A PEC 434/09 (clique aqui), de iniciativa da Associação dos Magistrados Brasileiros, aparece em boa hora e propõe a criação de regras objetivas para a escolha dos ministros. Aumenta a idade de 35 para 45 anos, exige um mínimo de 20 anos de atividade jurídica, e determina que um terço das vagas sejam reservadas para magistrados, diferentemente do que ocorre atualmente, quando se oferece ao Presidente da República inteira opção para nomear quem quiser, observados apenas os requisitos de ser brasileiro, contar com mais de 35 e menos de 65 anos, ter os direitos políticos e possuir notável saber jurídico e reputação ilibada. O item relativo ao saber jurídico contém imensa subjetividade, interpretação pessoal, para possibilitar a composição de juízes no STF. Por outro lado, sabe-se que o Senado Federal sempre ratifica a indicação do Executivo.

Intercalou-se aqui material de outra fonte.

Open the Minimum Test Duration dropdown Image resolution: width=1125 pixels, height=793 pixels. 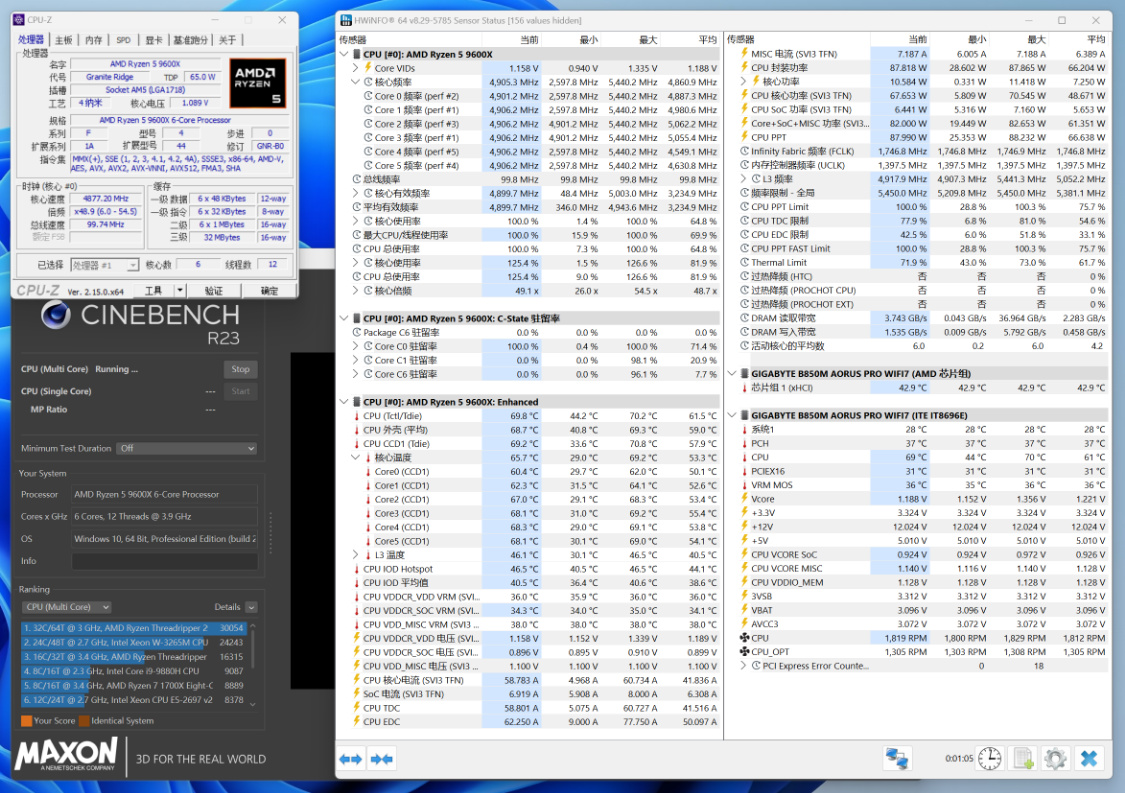[186, 449]
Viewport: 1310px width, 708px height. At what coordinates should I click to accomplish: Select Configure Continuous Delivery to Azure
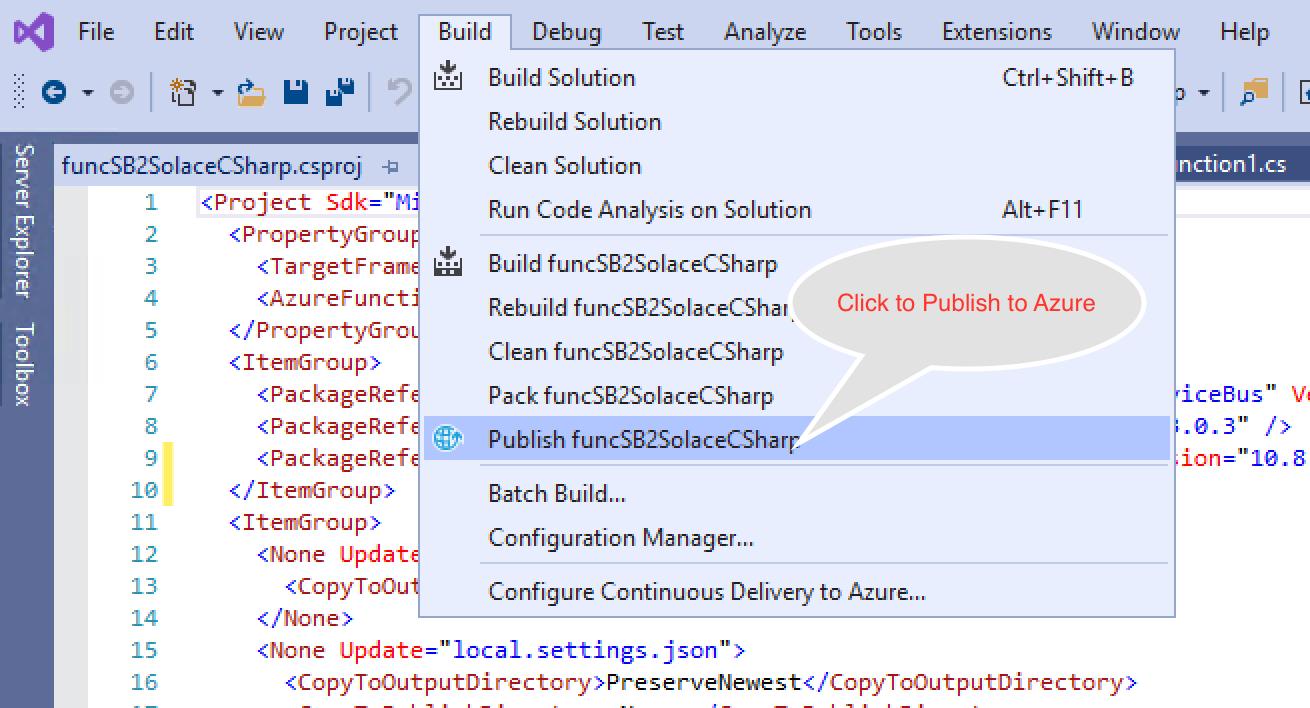pos(706,592)
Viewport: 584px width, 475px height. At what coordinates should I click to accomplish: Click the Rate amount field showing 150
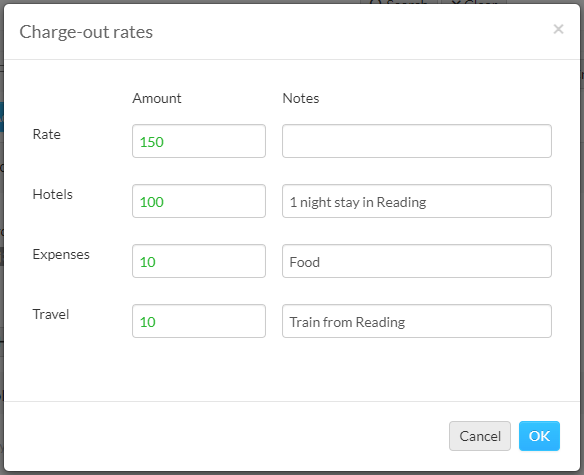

A PEC da AMB veda a escolha de quem, nos últimos três anos, tenha exercido cargo eletivo, de ministro de Estado, secretário estadual, Procurador Geral da República, cargo de confiança no Executivo, Legislativo e Judiciário no âmbito federal, estadual e municipal. Impedidos também os filiados a partidos políticos nos últimos três anos. E mais: os ministros do STF farão a indicação de seis nomes, o Presidente da República aponta um desses nomes para o Senado ratificar através de 3/5 dos votos e não mais somente a maioria simples.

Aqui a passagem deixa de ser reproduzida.